Entries contained in a dataset
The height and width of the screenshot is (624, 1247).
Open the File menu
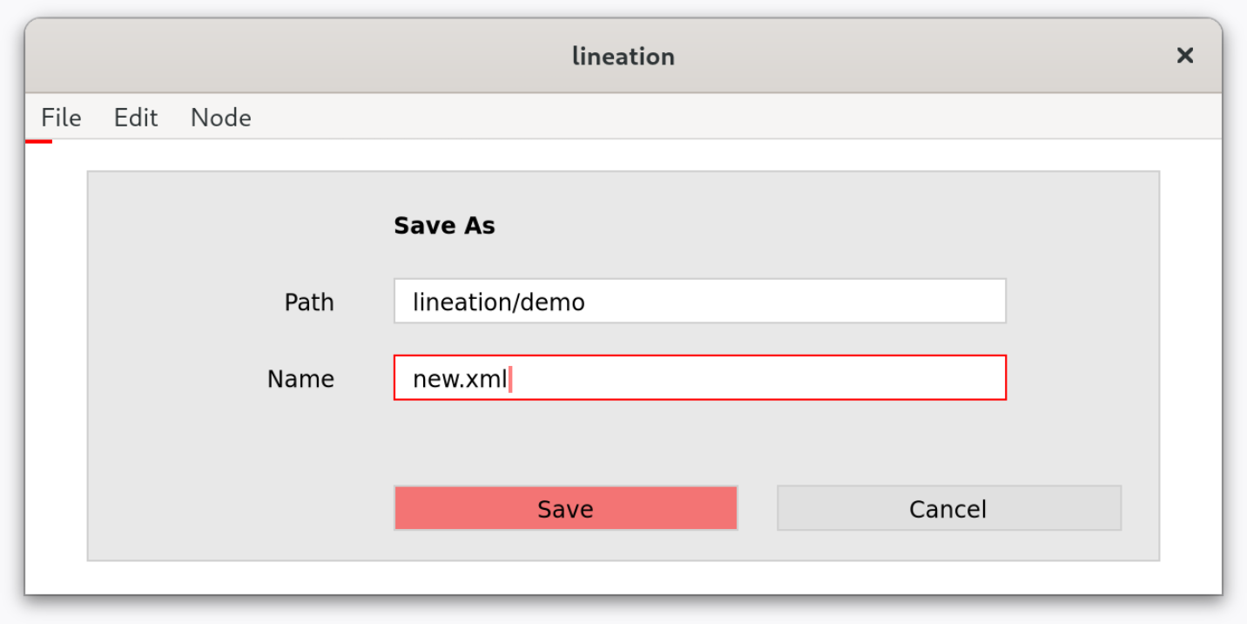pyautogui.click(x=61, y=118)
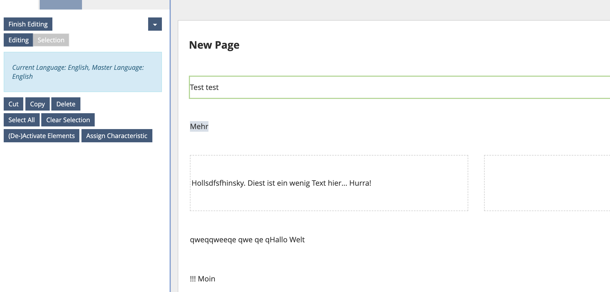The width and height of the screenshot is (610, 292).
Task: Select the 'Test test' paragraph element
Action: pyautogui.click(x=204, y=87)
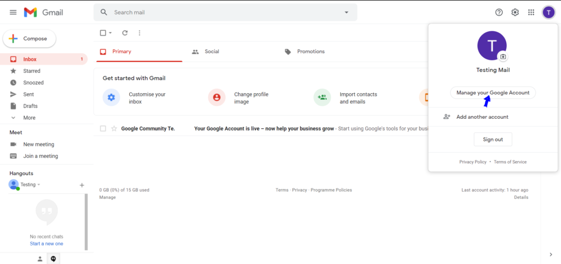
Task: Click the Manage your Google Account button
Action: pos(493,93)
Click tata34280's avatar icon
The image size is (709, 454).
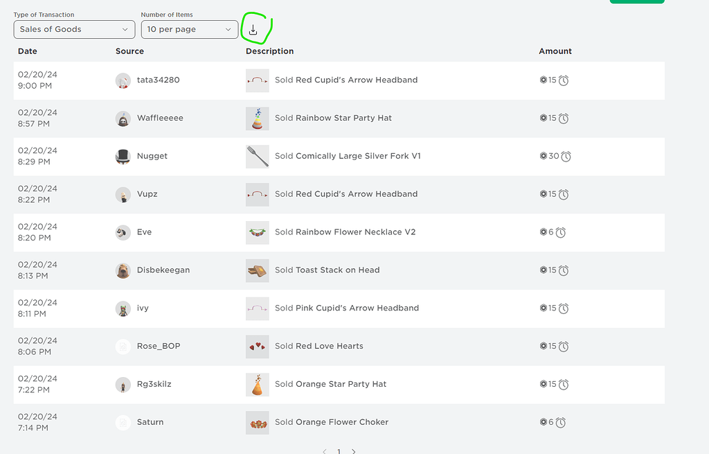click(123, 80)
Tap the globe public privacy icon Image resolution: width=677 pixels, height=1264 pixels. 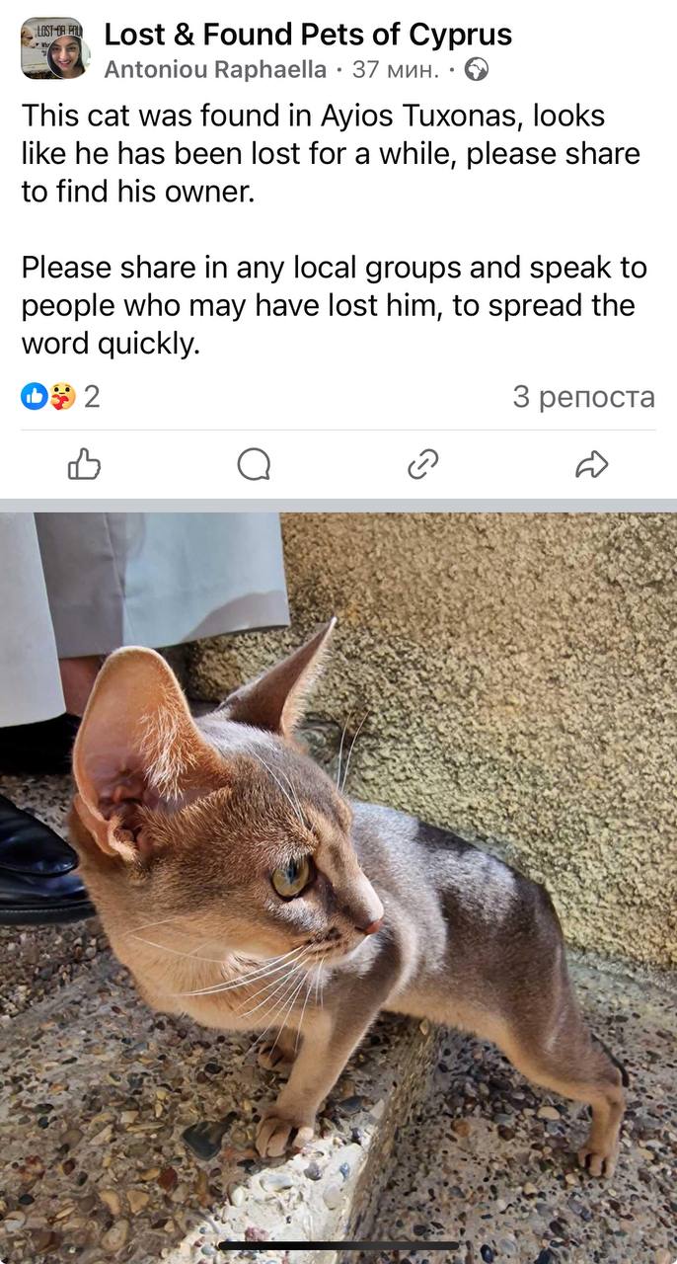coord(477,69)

--

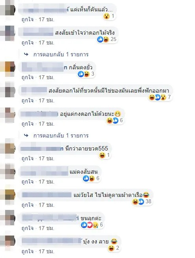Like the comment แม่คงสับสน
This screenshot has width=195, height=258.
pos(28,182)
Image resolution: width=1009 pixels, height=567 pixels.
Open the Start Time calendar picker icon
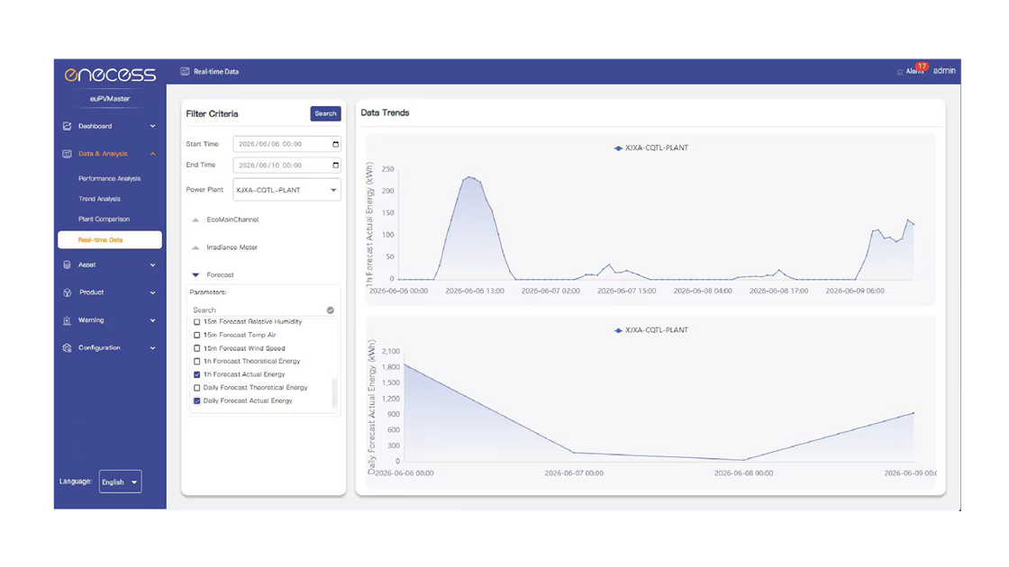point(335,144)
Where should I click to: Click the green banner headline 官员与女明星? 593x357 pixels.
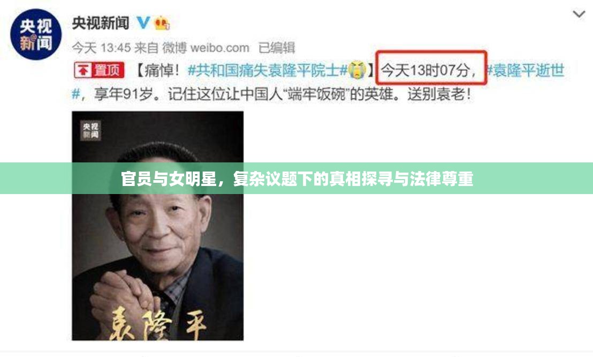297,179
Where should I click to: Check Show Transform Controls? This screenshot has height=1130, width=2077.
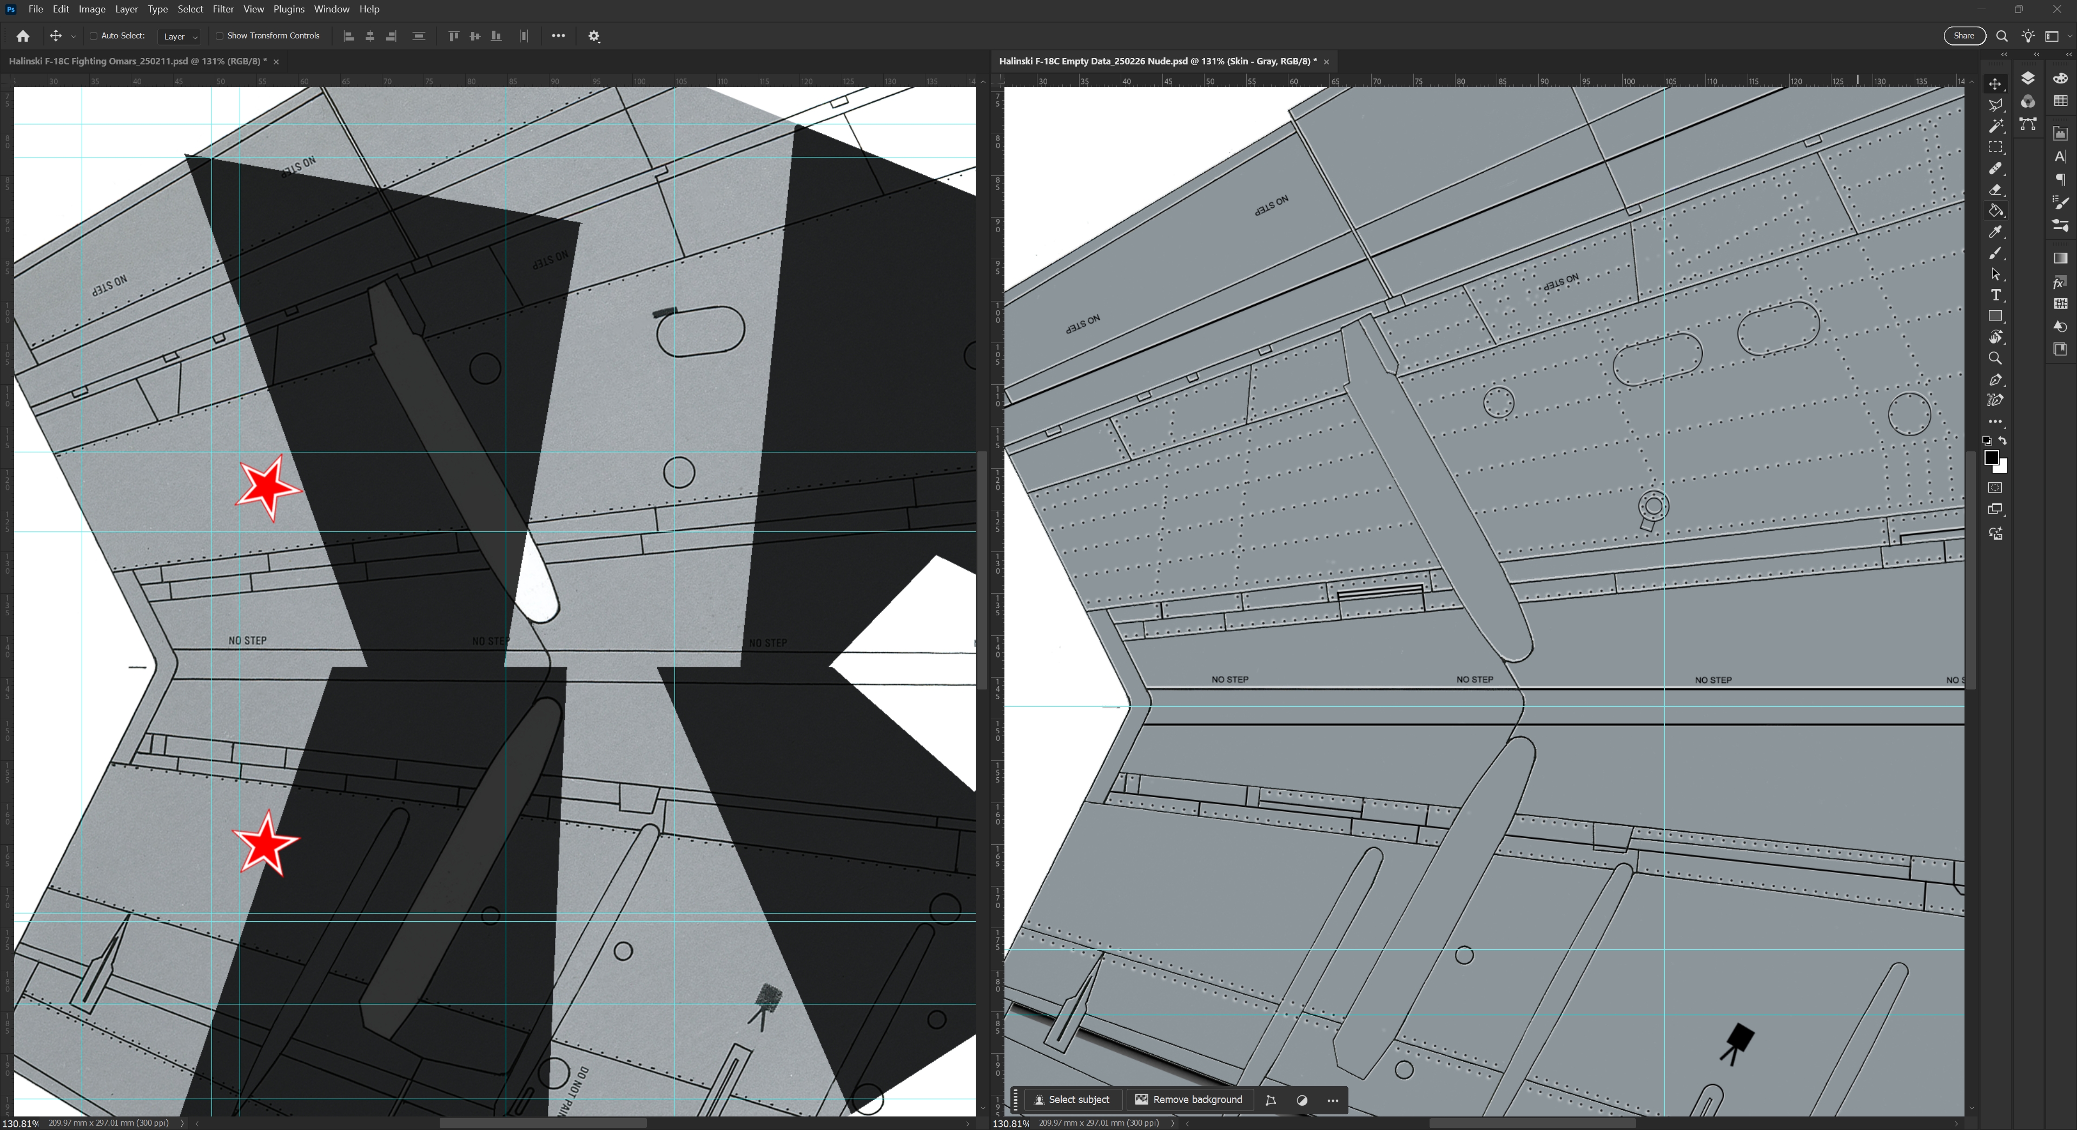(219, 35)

==

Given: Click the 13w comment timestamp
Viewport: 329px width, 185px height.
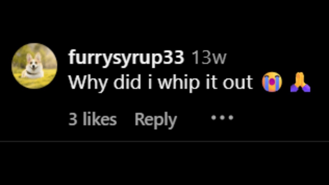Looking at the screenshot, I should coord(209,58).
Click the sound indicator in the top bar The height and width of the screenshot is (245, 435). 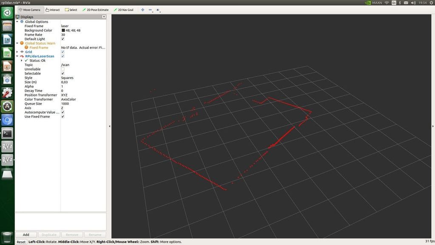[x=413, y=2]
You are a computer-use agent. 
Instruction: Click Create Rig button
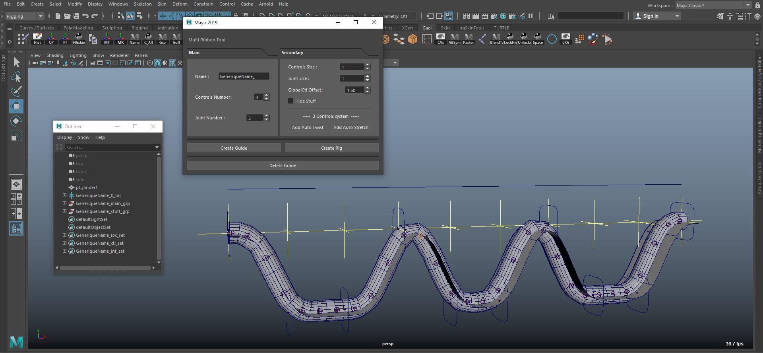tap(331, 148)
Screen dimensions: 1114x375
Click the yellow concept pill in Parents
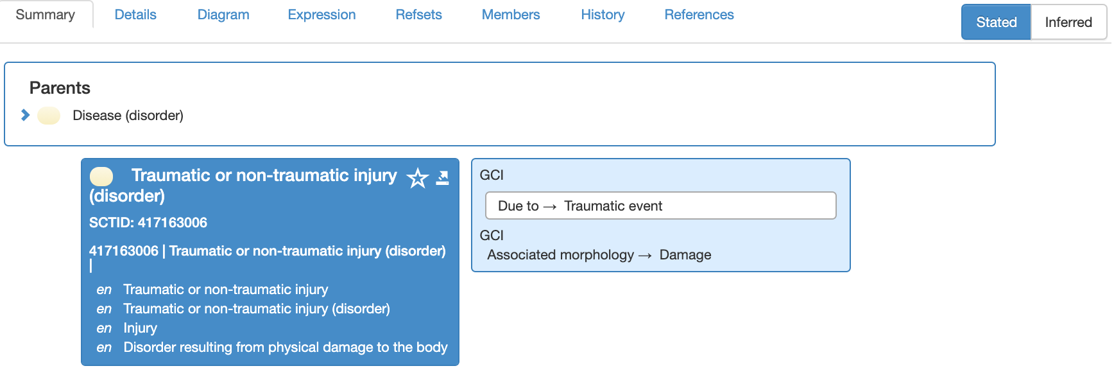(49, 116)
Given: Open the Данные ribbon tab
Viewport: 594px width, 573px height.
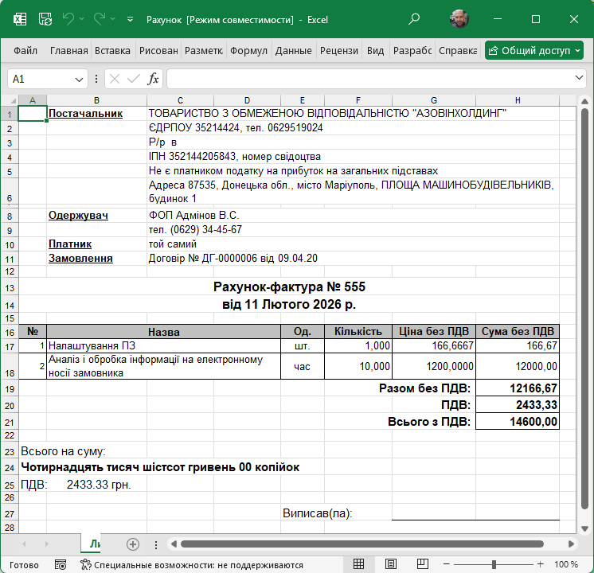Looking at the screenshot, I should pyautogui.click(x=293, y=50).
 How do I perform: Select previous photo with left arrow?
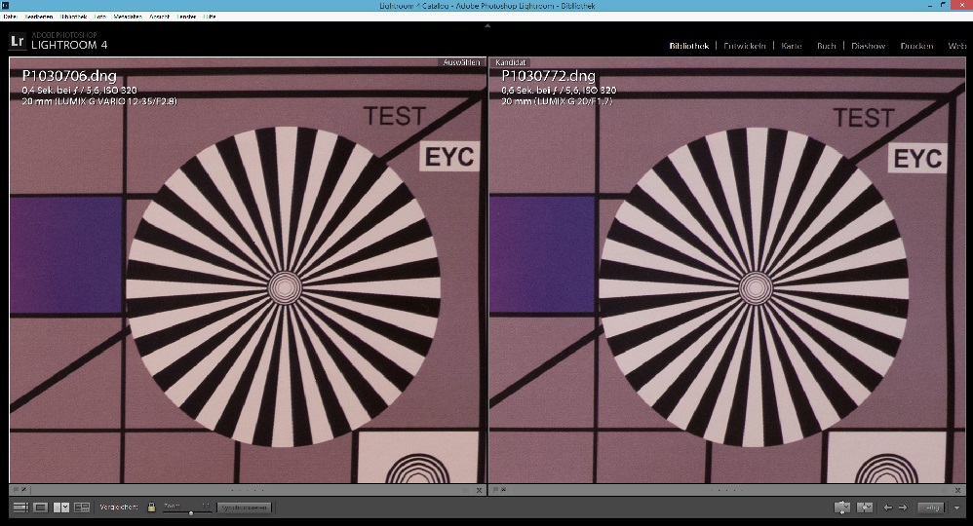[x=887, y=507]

**TASK:** Retype the entries from the line containing "Given: Open the Данные ribbon tab" through the line containing "[x=887, y=507]", both included, word for word. Omit the pictures.

**EXERCISE RESULT:**
Given: Open the Данные ribbon tab
Viewport: 594px width, 573px height.
Looking at the screenshot, I should pyautogui.click(x=293, y=50).
 How do I perform: Select previous photo with left arrow?
[x=887, y=507]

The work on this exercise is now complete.